**What the task requires:** From top to bottom, each entry below must be reproduced exactly.

━━━ Data records

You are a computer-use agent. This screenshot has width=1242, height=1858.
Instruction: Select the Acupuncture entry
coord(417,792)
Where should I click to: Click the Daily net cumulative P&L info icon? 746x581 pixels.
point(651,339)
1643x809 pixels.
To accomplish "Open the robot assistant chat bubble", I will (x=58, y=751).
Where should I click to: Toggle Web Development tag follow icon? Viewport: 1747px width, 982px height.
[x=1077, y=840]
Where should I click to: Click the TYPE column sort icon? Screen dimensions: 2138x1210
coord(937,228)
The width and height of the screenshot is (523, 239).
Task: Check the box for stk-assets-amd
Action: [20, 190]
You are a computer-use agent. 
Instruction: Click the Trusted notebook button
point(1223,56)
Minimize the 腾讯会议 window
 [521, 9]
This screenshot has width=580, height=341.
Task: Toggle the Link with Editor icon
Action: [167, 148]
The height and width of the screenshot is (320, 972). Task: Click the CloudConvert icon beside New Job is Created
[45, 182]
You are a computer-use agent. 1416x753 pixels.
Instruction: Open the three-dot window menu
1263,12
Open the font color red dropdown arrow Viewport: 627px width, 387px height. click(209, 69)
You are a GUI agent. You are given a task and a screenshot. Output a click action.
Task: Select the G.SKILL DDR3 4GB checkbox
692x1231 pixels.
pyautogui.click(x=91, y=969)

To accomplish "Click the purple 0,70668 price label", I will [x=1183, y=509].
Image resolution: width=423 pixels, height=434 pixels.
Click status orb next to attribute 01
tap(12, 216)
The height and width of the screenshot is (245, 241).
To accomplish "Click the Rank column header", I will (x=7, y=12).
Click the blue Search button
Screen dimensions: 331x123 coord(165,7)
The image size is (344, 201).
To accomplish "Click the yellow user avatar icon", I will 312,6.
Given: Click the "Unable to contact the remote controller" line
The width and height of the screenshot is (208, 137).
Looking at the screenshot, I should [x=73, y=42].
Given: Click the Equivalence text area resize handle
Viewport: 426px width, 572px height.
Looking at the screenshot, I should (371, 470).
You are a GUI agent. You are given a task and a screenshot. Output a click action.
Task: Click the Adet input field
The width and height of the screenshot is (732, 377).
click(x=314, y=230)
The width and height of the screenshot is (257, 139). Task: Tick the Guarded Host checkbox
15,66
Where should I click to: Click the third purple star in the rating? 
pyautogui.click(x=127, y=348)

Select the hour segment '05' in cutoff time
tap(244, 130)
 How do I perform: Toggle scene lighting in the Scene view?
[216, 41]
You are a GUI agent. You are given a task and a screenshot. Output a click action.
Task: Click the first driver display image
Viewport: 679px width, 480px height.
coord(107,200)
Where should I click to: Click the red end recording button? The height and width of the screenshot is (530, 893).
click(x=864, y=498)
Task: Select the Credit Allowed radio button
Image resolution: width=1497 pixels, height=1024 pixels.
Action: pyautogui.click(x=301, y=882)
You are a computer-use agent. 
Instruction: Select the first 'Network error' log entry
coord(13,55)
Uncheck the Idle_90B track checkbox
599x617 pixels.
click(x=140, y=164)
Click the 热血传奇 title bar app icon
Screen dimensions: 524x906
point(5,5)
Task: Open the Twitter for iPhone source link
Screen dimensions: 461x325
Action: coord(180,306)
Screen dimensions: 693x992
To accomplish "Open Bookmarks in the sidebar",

━━━━━━

**Output for this task:**
You are a computer-use agent. This screenshot has width=1242, height=1858.
Instruction: Select the Acupuncture entry
coord(417,792)
Where should I click to: Click the Daily net cumulative P&L info icon? 746x581 pixels.
point(651,339)
1643x809 pixels.
To accomplish "Open the robot assistant chat bubble", I will (x=58, y=751).
Where should I click to: Toggle Web Development tag follow icon? Viewport: 1747px width, 982px height.
[x=1077, y=840]
Where should I click to: Click the TYPE column sort icon? Screen dimensions: 2138x1210
coord(937,228)
The width and height of the screenshot is (523, 239).
Task: Check the box for stk-assets-amd
Action: [20, 190]
You are a computer-use agent. 
Instruction: Click the Trusted notebook button
point(1223,56)
Minimize the 腾讯会议 window
 [521, 9]
This screenshot has width=580, height=341.
Task: Toggle the Link with Editor icon
Action: [167, 148]
The height and width of the screenshot is (320, 972). Task: Click the CloudConvert icon beside New Job is Created
[45, 182]
You are a computer-use agent. 1416x753 pixels.
Instruction: Open the three-dot window menu
1263,12
Open the font color red dropdown arrow Viewport: 627px width, 387px height. click(209, 69)
You are a GUI agent. You are given a task and a screenshot. Output a click action.
Task: Select the G.SKILL DDR3 4GB checkbox
692x1231 pixels.
pyautogui.click(x=91, y=969)

To accomplish "Click the purple 0,70668 price label", I will [x=1183, y=509].
Image resolution: width=423 pixels, height=434 pixels.
Click status orb next to attribute 01
tap(12, 216)
The height and width of the screenshot is (245, 241).
To accomplish "Click the Rank column header", I will (x=7, y=12).
Click the blue Search button
Screen dimensions: 331x123 coord(165,7)
The image size is (344, 201).
To accomplish "Click the yellow user avatar icon", I will 312,6.
Given: Click the "Unable to contact the remote controller" line
The width and height of the screenshot is (208, 137).
Looking at the screenshot, I should [x=73, y=42].
Given: Click the Equivalence text area resize handle
Viewport: 426px width, 572px height.
Looking at the screenshot, I should (371, 470).
You are a GUI agent. You are given a task and a screenshot. Output a click action.
Task: Click the Adet input field
The width and height of the screenshot is (732, 377).
click(x=314, y=230)
The width and height of the screenshot is (257, 139). Task: Tick the Guarded Host checkbox
15,66
Where should I click to: Click the third purple star in the rating? 
pyautogui.click(x=127, y=348)

Select the hour segment '05' in cutoff time
tap(244, 130)
 How do I perform: Toggle scene lighting in the Scene view?
[216, 41]
You are a GUI agent. You are given a task and a screenshot. Output a click action.
Task: Click the first driver display image
Viewport: 679px width, 480px height.
coord(107,200)
Where should I click to: Click the red end recording button? The height and width of the screenshot is (530, 893).
click(x=864, y=498)
Task: Select the Credit Allowed radio button
Image resolution: width=1497 pixels, height=1024 pixels.
Action: pyautogui.click(x=301, y=882)
You are a computer-use agent. 
Instruction: Select the first 'Network error' log entry
coord(13,55)
Uncheck the Idle_90B track checkbox
599x617 pixels.
click(x=140, y=164)
Click the 热血传奇 title bar app icon
Screen dimensions: 524x906
point(5,5)
Task: Open the Twitter for iPhone source link
Screen dimensions: 461x325
Action: coord(180,306)
Screen dimensions: 693x992
To accomplish "Open Bookmarks in the sidebar",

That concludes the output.